4. The model building optimization method of claim 1, wherein when the first coding model is an autofocusing mechanism-based coding model, the first projection feature data and the second projection feature data each include a plurality of projection feature vectors, a target data pair is any one of the data pairs, and the step of inputting the target data pair into the first coding model to obtain the first coding feature data corresponding to the target data pair comprises:

5. The model building optimization method of claim 1, wherein the second participant device is further deployed with a second coding model and a second classification model, and the step of performing a round of pre-training update on the first feature projection model, the first coding model and the first classification model according to the error between the data pair corresponding label and the classification result further comprises:

before next round of pre-training and updating is carried out on each model, sending a first target coding layer in the updated first coding model to aggregation equipment, so that the aggregation equipment aggregates the first target coding layer and a second target coding layer received from the second participant equipment to obtain a third target coding layer, wherein the first target coding layer is an nth layer of coding layer in the updated first coding model, the second target coding layer is an nth layer of coding layer in the updated second coding model, and n is greater than 1;

6. The method for optimizing model building according to claim 1, wherein after the step of inputting the first encoding characteristic data into the first classification model for classification to obtain the classification result corresponding to the data pair, the method further comprises:

and sending the first intermediate result to the second participant equipment so that the second participant equipment performs one round of pre-training updating on the second feature projection model by adopting the first intermediate result.

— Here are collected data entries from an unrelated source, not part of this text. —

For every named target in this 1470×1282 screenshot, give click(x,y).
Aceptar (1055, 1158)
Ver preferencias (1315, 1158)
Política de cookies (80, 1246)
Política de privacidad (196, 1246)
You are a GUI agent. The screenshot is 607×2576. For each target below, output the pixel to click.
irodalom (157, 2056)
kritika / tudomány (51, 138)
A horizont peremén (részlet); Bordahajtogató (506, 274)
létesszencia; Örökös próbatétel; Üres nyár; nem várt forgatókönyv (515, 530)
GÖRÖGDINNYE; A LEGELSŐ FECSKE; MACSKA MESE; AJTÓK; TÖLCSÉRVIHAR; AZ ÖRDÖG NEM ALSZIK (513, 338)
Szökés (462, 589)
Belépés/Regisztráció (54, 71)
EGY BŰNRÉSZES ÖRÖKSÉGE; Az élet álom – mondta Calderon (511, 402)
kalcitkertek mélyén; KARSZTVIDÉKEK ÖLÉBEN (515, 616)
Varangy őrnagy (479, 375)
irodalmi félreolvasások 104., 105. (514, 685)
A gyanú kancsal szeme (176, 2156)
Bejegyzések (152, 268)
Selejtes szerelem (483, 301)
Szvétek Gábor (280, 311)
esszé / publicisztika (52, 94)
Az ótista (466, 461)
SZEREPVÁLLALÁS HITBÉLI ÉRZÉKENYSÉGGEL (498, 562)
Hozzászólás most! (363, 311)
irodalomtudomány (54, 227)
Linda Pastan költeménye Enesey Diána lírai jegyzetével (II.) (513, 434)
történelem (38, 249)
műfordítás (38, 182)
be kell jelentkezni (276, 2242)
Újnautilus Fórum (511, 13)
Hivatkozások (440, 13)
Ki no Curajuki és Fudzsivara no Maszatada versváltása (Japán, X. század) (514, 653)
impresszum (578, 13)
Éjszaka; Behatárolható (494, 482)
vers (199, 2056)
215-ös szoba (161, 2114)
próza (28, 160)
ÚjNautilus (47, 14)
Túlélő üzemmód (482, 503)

7. The model building optimization method according to any one of claims 1 to 6, wherein the first participant device is further deployed with a prediction model, and the step of performing longitudinal federal learning with the second participant device to obtain a target task model based on the updated first feature projection model, the first coding model and the second feature projection model comprises:

8. A model building optimization apparatus, characterized in that the model building optimization apparatus comprises: a memory, a processor and a model building optimization program stored on the memory and executable on the processor, the model building optimization program when executed by the processor implementing the steps of the model building optimization method according to any one of claims 1-7.

9. A computer-readable storage medium, having stored thereon a model building optimization program which, when executed by a processor, performs the steps of the model building optimization method of any one of claims 1-7.

10. A computer program product comprising a computer program, characterized in that the computer program, when being executed by a processor, carries out the steps of the model building optimization method according to any one of claims 1 to 7.